Today I have felt good. I was mostly pain-free, until the early evening when I started getting pain in my back and abdomen. I'm hoping for a restful night before my big day tomorrow. Thank you for your prayers and concern - it really gives me strength!

Bili Count

I got my blood work done early enough to get the results back before the lab closed for the day. My bili count was a 6.6. That is a slight increase from what it was in the hopital over the weekend, but I think it is low enough for chemo on Thursday. I'll talk to the doctor tomorrow to see what he thinks, but I'm optimistic. I am feeling good and I hope we're in agreement that I'm ready for another chemo this week.

Fever

The Home Health nurse came today and I had a temperature of 100.5 and my feet are still swollen. I was surprised about the fever because I have felt good today. She called my doctor because having a fever so soon after surgery is not a good thing, but they say it is not a real concern unless it reaches 101.5. As for the feet, I need to stay off them as much as possible, to keep the swelling down. I was under orders to rest and drink lots of fluids today.

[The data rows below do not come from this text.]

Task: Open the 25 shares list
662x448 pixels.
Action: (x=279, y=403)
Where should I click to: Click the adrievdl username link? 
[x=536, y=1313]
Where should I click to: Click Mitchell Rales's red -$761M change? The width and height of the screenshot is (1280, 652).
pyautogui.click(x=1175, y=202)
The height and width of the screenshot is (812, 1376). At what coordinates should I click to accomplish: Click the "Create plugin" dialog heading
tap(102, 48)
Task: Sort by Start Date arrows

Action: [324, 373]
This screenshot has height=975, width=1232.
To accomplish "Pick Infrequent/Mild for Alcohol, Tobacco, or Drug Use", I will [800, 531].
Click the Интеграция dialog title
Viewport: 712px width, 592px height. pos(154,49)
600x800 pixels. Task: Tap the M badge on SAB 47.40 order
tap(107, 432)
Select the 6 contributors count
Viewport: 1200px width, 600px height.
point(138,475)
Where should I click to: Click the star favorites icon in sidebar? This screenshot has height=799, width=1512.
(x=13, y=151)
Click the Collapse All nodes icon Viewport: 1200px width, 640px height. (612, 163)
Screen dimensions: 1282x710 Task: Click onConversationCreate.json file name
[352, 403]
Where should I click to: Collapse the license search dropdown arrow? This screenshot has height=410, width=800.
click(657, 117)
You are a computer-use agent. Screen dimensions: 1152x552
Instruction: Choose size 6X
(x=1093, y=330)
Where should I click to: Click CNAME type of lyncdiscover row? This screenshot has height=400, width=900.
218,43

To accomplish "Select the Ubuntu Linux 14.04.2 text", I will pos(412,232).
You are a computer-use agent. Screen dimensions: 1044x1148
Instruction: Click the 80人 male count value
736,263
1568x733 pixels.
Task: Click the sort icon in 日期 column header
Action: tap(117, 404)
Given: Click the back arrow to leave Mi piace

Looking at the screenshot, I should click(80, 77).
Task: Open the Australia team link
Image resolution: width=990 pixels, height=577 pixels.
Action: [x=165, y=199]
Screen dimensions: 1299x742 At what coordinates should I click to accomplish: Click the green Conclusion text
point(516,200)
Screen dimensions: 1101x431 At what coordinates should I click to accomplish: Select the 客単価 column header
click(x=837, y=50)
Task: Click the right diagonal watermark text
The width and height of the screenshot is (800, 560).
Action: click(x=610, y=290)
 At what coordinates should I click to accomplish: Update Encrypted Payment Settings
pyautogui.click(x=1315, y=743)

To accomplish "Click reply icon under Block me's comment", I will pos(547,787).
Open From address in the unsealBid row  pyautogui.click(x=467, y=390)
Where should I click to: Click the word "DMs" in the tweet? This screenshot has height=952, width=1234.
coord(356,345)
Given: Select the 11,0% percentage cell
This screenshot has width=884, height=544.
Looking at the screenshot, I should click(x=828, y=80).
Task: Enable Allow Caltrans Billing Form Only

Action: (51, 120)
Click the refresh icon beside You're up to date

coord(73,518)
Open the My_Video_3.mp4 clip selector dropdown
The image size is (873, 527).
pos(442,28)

I have felt fine. I ate small but frequent meals today and I am still draining. I go in for blood work tomorrow and hopefully I will have the results by the end of the day. I'm hoping for low numbers!

Day of Rest

I planned to rest today, since I have seen from past experience that I need to rest after a stay in the hospital. My sisters wanted to come out to visit, and I said that I would be resting and maybe another day would be better. As the day got going, I actually felt stronger than usual, so I called and said to come on out. They came out and we visited and had a nice day. We even walked over to my mother-in-law's house and I felt good.

The one complaint I have is that my feet are swollen, which is a little painful for me. I have tried icing them, which was uncomfortable and didn't really help. I tried a few other things, and in the end, having David rub my feet was what helped the most. As long as I stayed off my feet, they were o.k., but when I got up again, the swelling came back. I am going to try sleeping with them up on a pillow tonight so we'll see how they do tomorrow.

For the upcoming week, I have blood work on Tuesday, I'll talk to the doctor on Wednesday, and hopefully I'll have chemo on Thursday. Thank you so much for the prayers and kind words. It means so much to me!

A Bit of Good News

Well, all my new hardware seems to be working…lots of draining all the way home from San Francisco today. We got home around 2 this afternoon. I have some internal aches and pains from the work that was done, but nothing that is more than I can handle at this point.

It’s TOTALLY worth some discomfort though because not only do things seem to be draining better, but get this….my bili count was down to a 6 (SIX!) today. That’s low enough to start chemo again. Now I just need to rest up from my trip and hope my new tubes keep doing their job.